If your codebase started as an AI-generated prototype, assume there are hidden edge cases even if things mostly work. The failures often show up as stuck jobs because a worker waits forever, fails silently, or retries in a way that makes data messy.
If you're dealing with an AI-generated app that hangs in the background and you want a fast, practical path to production readiness, FixMyMess (fixmymess.ai) focuses on diagnosing and repairing issues like missing heartbeats, unsafe retries, and broken worker logic so your jobs become observable and supportable.
Once the basics are stable, your next upgrade is usually: safer retries (safe to run twice), a simple status page for job health, and deployment checks that catch configuration problems before they hit production.
FAQ
What exactly is a background job?
A background job is work your app does after the user clicks something, without keeping them on a loading screen. Common examples are report generation, CSV imports, PDF exports, and sending emails.
Why does “it’s not running” feel so hard to debug?

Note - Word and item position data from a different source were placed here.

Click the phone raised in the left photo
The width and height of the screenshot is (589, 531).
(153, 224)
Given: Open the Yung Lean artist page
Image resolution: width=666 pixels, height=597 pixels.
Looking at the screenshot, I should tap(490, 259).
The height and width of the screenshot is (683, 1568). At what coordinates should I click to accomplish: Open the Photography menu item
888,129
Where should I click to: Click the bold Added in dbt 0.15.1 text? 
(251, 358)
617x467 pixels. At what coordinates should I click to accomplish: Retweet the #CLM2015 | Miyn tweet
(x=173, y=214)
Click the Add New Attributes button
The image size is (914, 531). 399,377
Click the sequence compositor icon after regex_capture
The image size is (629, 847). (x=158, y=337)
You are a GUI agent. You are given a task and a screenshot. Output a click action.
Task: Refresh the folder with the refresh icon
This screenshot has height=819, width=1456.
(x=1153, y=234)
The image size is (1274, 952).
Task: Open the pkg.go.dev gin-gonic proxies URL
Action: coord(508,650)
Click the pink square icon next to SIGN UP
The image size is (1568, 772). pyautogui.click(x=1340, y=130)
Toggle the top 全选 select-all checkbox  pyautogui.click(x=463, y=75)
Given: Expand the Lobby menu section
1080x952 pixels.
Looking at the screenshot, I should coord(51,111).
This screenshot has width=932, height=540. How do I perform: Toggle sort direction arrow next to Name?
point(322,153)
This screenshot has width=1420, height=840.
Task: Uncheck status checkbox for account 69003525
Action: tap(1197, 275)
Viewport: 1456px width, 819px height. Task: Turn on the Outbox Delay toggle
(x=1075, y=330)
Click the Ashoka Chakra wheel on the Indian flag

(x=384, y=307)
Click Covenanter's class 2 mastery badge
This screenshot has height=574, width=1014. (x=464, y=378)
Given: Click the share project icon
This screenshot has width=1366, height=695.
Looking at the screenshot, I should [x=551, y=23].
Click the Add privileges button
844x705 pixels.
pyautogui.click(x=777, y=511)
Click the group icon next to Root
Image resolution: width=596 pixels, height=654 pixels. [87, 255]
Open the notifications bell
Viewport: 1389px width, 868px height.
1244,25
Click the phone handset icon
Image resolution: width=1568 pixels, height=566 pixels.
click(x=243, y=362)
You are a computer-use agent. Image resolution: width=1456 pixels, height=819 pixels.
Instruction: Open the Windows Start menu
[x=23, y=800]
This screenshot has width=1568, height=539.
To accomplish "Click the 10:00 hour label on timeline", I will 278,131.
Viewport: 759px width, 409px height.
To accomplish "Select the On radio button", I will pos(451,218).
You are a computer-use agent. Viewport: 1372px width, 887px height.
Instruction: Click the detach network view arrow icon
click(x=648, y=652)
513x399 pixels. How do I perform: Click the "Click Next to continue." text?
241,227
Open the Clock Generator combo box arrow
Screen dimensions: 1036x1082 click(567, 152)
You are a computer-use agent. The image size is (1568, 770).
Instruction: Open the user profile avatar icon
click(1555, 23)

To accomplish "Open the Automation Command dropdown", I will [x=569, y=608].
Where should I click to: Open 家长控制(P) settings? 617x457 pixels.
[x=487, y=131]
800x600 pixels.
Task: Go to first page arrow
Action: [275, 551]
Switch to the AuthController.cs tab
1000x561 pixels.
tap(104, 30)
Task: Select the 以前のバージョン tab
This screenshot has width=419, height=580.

Because three different situations can look identical from the outside: the job is slow, it failed, or it’s stuck. Without signals like progress updates or timestamps, you can’t tell which one you’re dealing with.
How can I tell if a job is slow rather than stuck?
Slow means it’s still moving forward, just taking longer than expected. You’ll see evidence like updated timestamps, increasing counts, or new log/progress updates.
What’s the difference between a failed job and a stuck job?
A failed job has stopped and won’t complete on its own. It ends with an error or hits a hard problem, and the only way to finish is to fix the cause and retry safely.
What is a heartbeat and why do I need it?
A heartbeat is a small “proof of life” update the job writes while it runs, like a timestamp or a processed count. If heartbeats stop updating, you have a clear signal the job isn’t making progress.
What’s the simplest way to add heartbeats without overengineering?
Track one simple record per job run, like last_heartbeat_at, current_step, and a basic progress number. Update it only after finishing a real unit of work so it reflects real progress, not a loop that’s spinning.
How do I choose timeouts that won’t spam me with false alerts?
Start with a soft timeout to flag “unusually slow,” and a hard timeout to declare “stuck.” A practical default is to set the soft timeout around 1.5–2× your slowest normal run, and the hard timeout around 3–5×.
What are the most common real reasons jobs get stuck?
Common causes include a worker crash mid-run, a third-party service that hangs without returning, database locking that blocks updates, or a bug that loops and repeats the same step. Heartbeats plus a “last step” field usually tell you which category it is.
What should a good stuck-job alert include?
Include the job name, affected user/account, start time, last heartbeat time, last known step, and the first safe action to take (retry once, pause, or escalate). If the alert doesn’t tell someone what to do next, it’ll get ignored.
What’s a one-day plan to make stuck jobs diagnosable?
Start with the one job that causes the most pain and define what “done” means in plain terms. Add a heartbeat, set one timeout rule, and surface four states—Running, Done, Failed, Stuck—so anyone can see what’s happening quickly.